As of December 31, 2023, and 2022, the Company had not experienced any material losses related to these indemnification obligations, and no material claims with respect thereto were outstanding. The Company does not expect significant claims related to these indemnification obligations and, consequently, concluded that the fair value of these obligations is negligible, and no related reserves were established.

License Agreements

Sphaera Pharma Pte. Ltd.

On March 2, 2012, we entered into a collaborative research and development agreement, or the Sphaera Agreement, with Sphaera Pharma Pte. Ltd., or Sphaera, to collaborate on the development of the prodrug technology to be applied to protein kinase inhibitors for oncology and non-oncology indications. Under the terms of the Sphaera Agreement, each party would retain its pre-existing intellectual property, but any intellectual property conceived or reduced to practice under and certain results arising from the Sphaera Agreement would be assigned to us. On October 5, 2012, we and Sphaera amended the Sphaera Agreement to reflect joint patent applications in the U.S. and India by us and Sphaera for a series of novel compounds. While the underlying intellectual property would be jointly owned, we have the exclusive right to commercialize thirteen of the twenty-four linkers detailed in the filed patent applications, collectively, the Company Compounds, including the linker attached to imatinib that comprises IkT-001Pro, with the remaining nine linkers owned by Sphaera, collectively, the Sphaera Compounds. Sphaera has the right to develop the Company Compounds for oncology indications but may not commercialize the Company Compounds unless we abandon the Company Compounds. We have notified Sphaera that we do not intend to abandon the Company Compounds. We do not currently have the right to develop the Sphaera Compounds. Additionally, if either party files an IND for a Company Compound that has been abandoned by the other party for an oncology indication in humans, the non-filing party is prohibited from developing such Company Compound. In 2023, Sphaera liquidated and transferred its interests to Pivot Holding LLC, a U.S. entity.

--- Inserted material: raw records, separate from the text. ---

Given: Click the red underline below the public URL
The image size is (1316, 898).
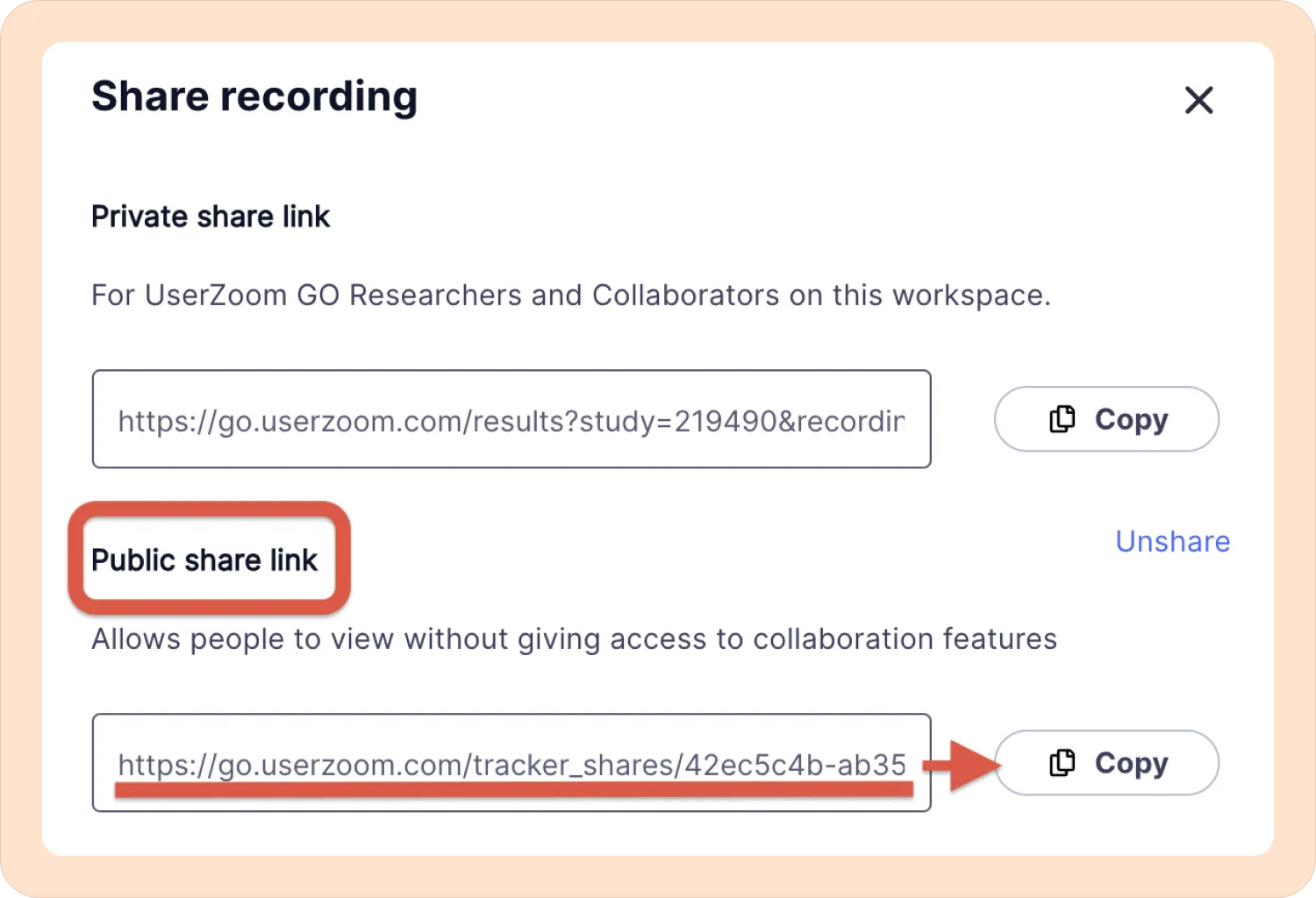Looking at the screenshot, I should pos(514,790).
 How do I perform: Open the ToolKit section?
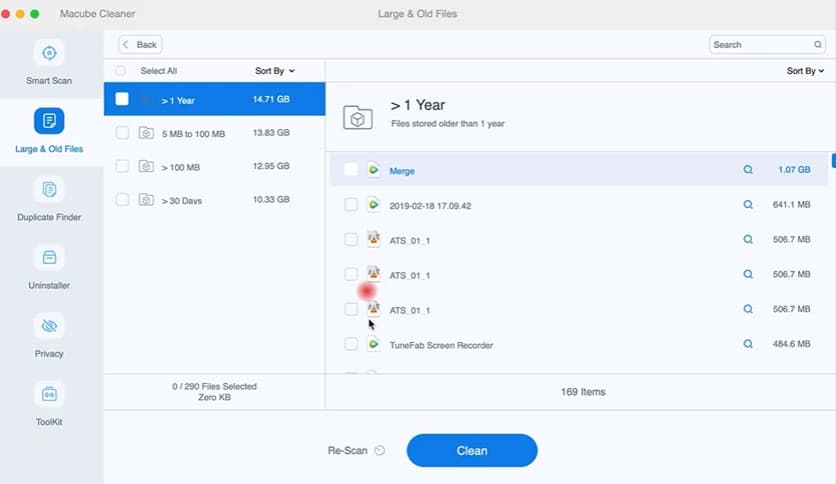[x=49, y=402]
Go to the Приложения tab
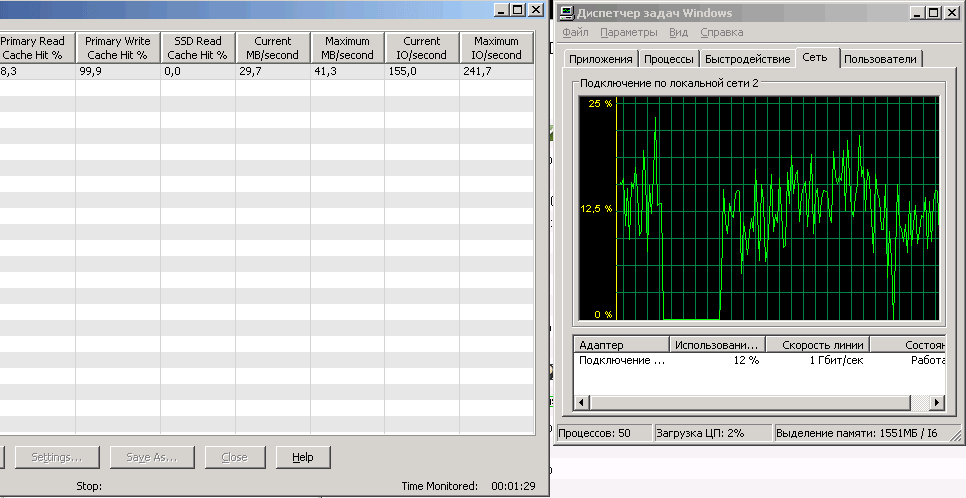The image size is (966, 498). (601, 59)
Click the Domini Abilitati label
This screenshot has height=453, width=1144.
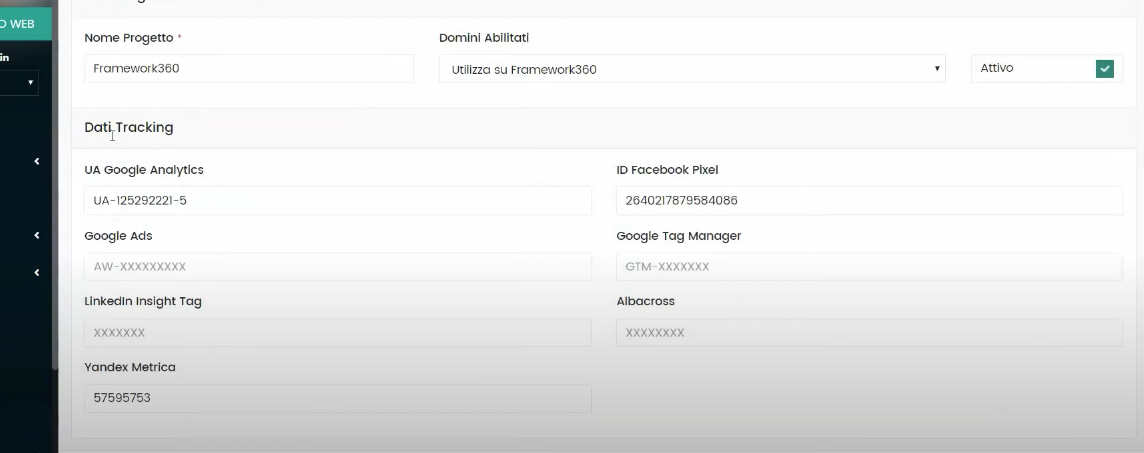pos(484,38)
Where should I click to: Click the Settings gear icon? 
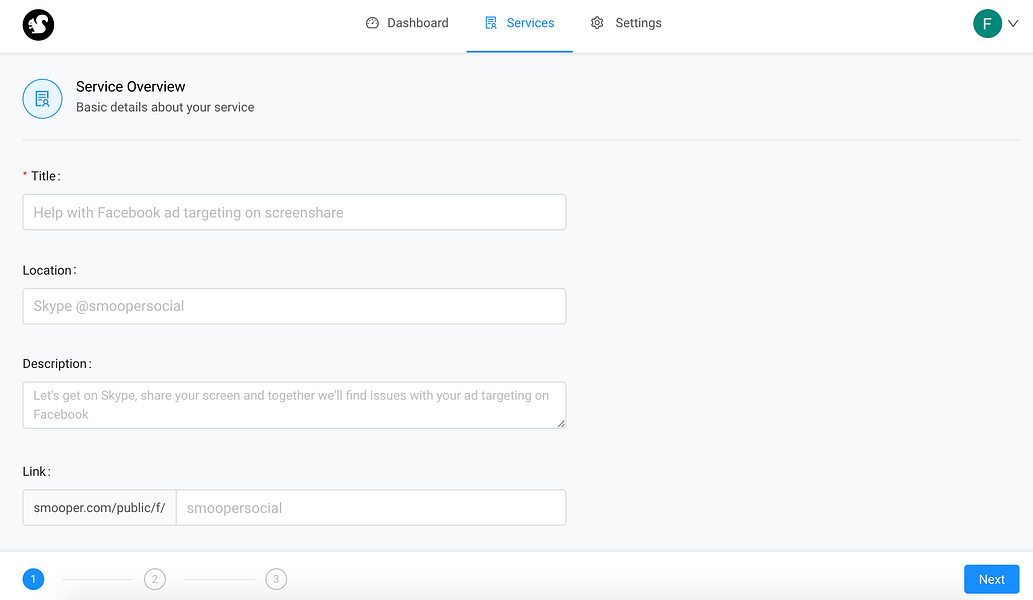pos(597,23)

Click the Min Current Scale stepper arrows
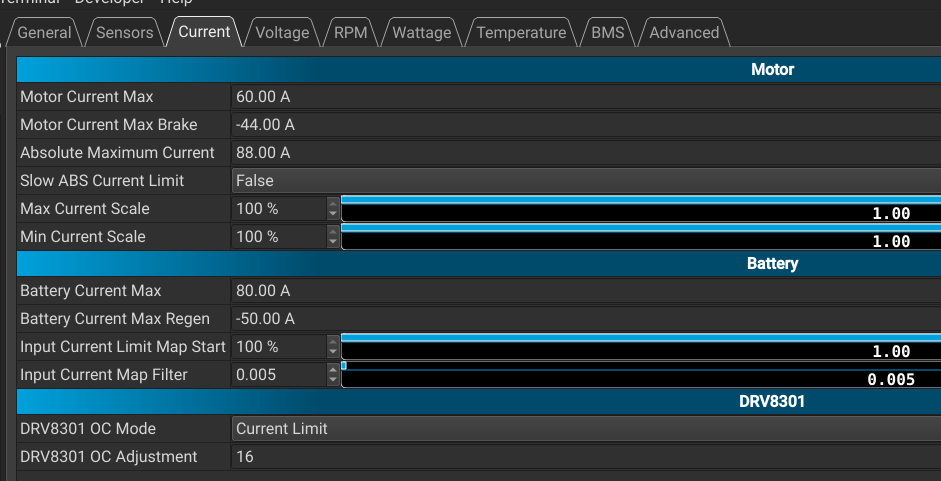click(x=333, y=237)
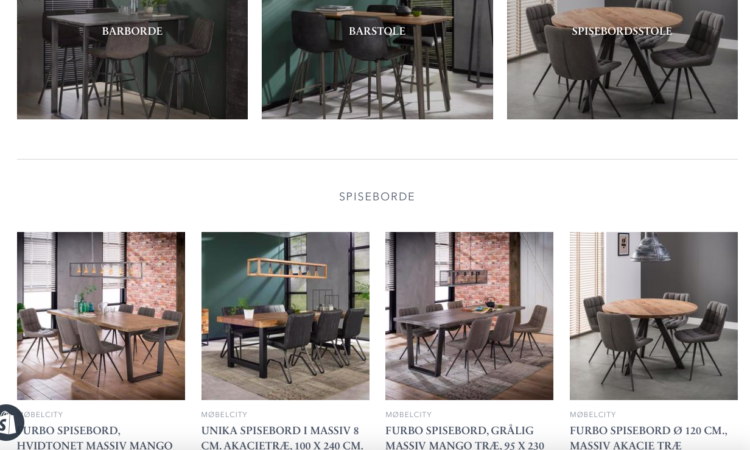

The prosecution of patents related to the Company Compounds, which includes the prodrug technology, is the responsibility of the Company.

As consideration for its services, Sphaera has received a fixed fee of $160,000 and may be entitled to certain milestone payments, none of which have yet to have been reached, and single-digit royalty payments of a percentage of annual net sales and sublicenses were a compound covered by this agreement ever commercialized:

 

Milestone Event

 

Payment

 

First dosing of patient in US Phase 1 trial

 

$

250,000

 

US Phase 1 trial completion with endpoints met

 

 

500,000

 

US Phase 2 trial completion with endpoints met

 

 

875,000

 

FDA Approval

 

 

4,000,000

 

Total potential milestone payments

 

$

5,625,000

 

Litigation

From time to time, the Company may become involved in various lawsuits and legal proceedings which arise in the ordinary course of business. When the Company is aware of a claim or potential claim, it assesses the likelihood of any loss or exposure. If it is probable that a loss will result and the amount of the loss can be reasonably estimated, the Company will record a liability for the loss. In addition to the estimated loss, the recorded liability would include probable and estimable legal costs associated with the claim or potential claim. Litigation is subject to inherent uncertainties, and an adverse result in these or other matters may arise from time to time that may harm the Company’s business. We are not currently a party to any material litigation or legal proceedings.